-- Your objective --
Copy exactly the stretch of lines from the one holding "Select the Create method icon" through the last line of the data below, inclusive. Leave out pictures.

-- Data provided --
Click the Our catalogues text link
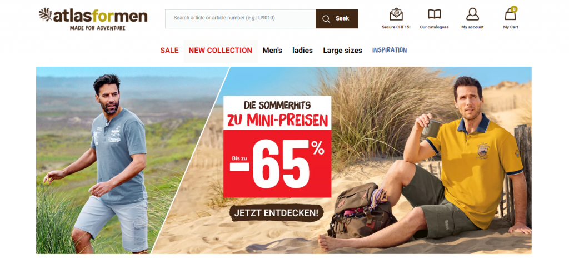 point(435,27)
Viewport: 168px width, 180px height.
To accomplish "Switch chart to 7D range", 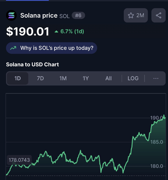I will point(40,78).
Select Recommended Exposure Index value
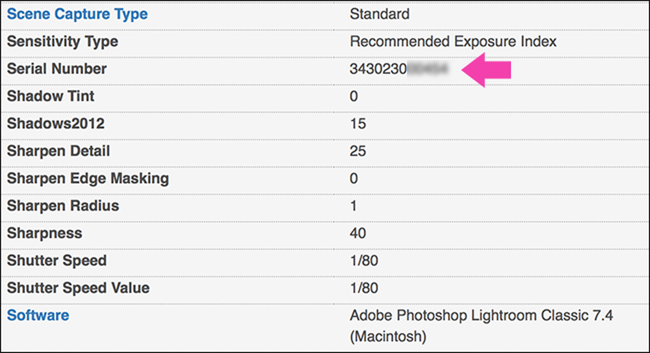Viewport: 650px width, 353px height. point(453,42)
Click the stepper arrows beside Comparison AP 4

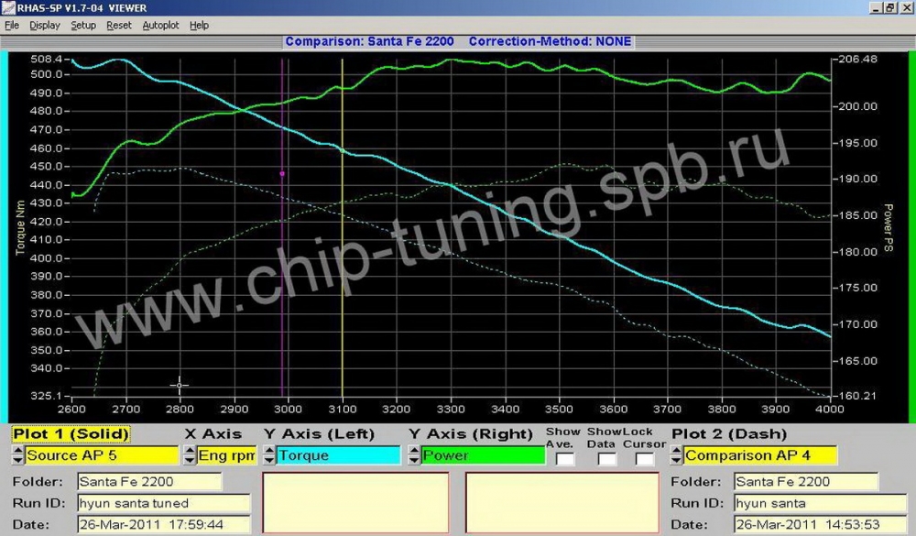(677, 455)
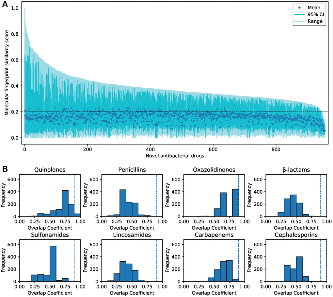333x297 pixels.
Task: Select the Carbapenems histogram title
Action: click(214, 235)
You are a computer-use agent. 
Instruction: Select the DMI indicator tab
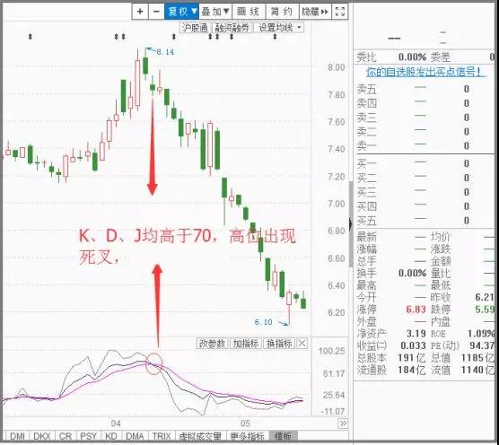click(x=17, y=436)
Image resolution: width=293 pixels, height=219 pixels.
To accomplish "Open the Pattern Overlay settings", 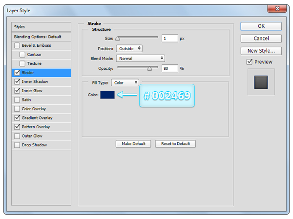I will tap(36, 127).
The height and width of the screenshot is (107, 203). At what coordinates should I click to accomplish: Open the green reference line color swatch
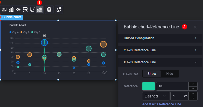click(x=148, y=86)
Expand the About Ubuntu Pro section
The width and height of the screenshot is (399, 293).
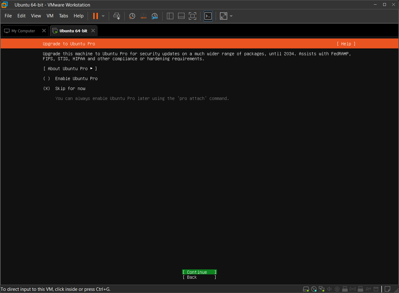coord(70,69)
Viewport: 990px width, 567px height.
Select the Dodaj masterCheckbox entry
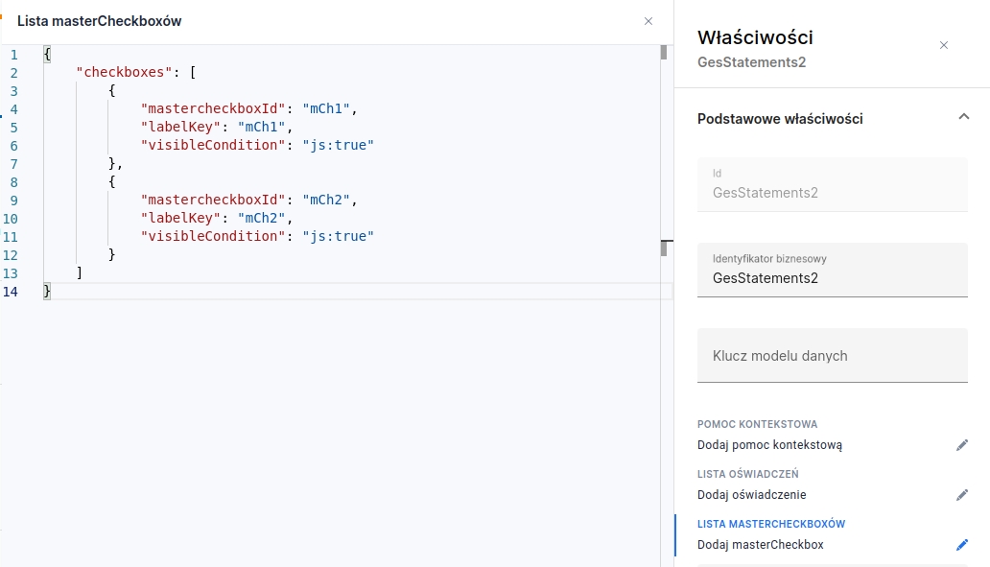click(x=760, y=545)
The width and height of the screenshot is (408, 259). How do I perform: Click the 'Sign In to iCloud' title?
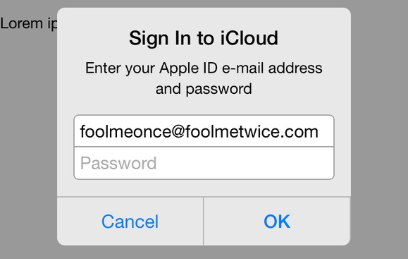(204, 38)

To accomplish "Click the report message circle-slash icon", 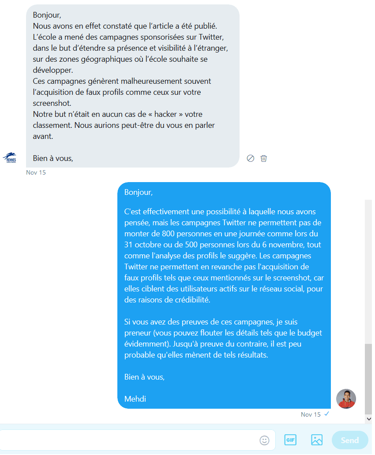I will [251, 158].
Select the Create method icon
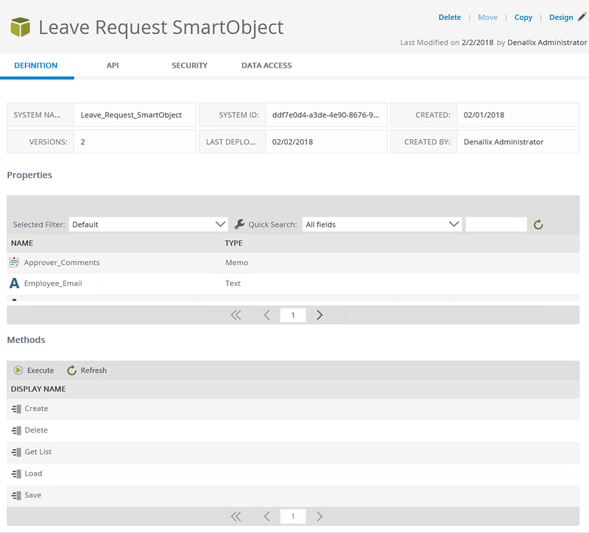Image resolution: width=589 pixels, height=533 pixels. tap(16, 409)
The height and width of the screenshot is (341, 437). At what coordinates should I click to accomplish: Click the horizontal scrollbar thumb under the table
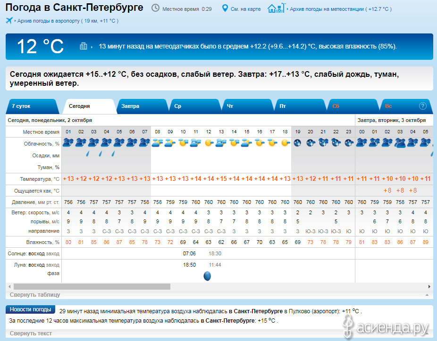pyautogui.click(x=92, y=286)
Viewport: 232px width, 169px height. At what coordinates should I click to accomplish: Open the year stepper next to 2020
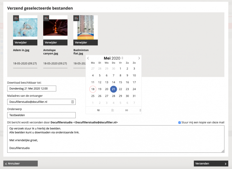(x=122, y=58)
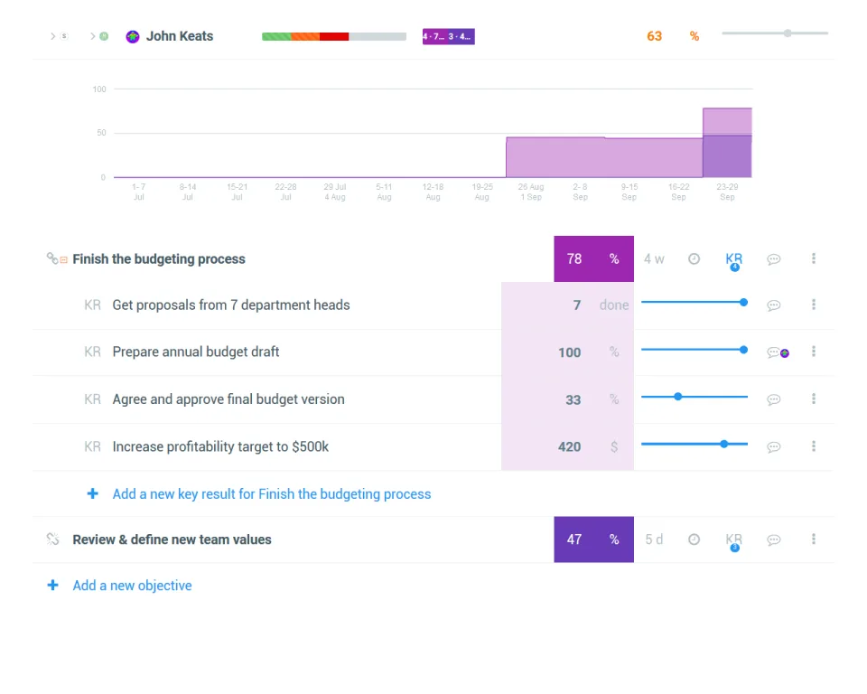Click comment icon for Agree and approve final budget

[x=774, y=399]
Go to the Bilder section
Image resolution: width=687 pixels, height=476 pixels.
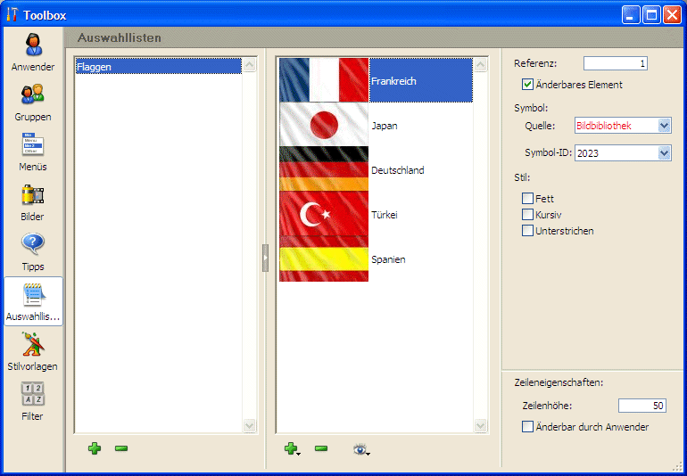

-- Output --
Select the Create method icon
Image resolution: width=589 pixels, height=533 pixels. tap(16, 409)
The height and width of the screenshot is (341, 437). At what coordinates should I click to accomplish: Click the horizontal scrollbar thumb under the table
pyautogui.click(x=92, y=286)
Viewport: 232px width, 169px height. At what coordinates should I click to accomplish: Open the year stepper next to 2020
(x=122, y=58)
Click comment icon for Agree and approve final budget

[x=774, y=399]
Go to the Bilder section
Image resolution: width=687 pixels, height=476 pixels.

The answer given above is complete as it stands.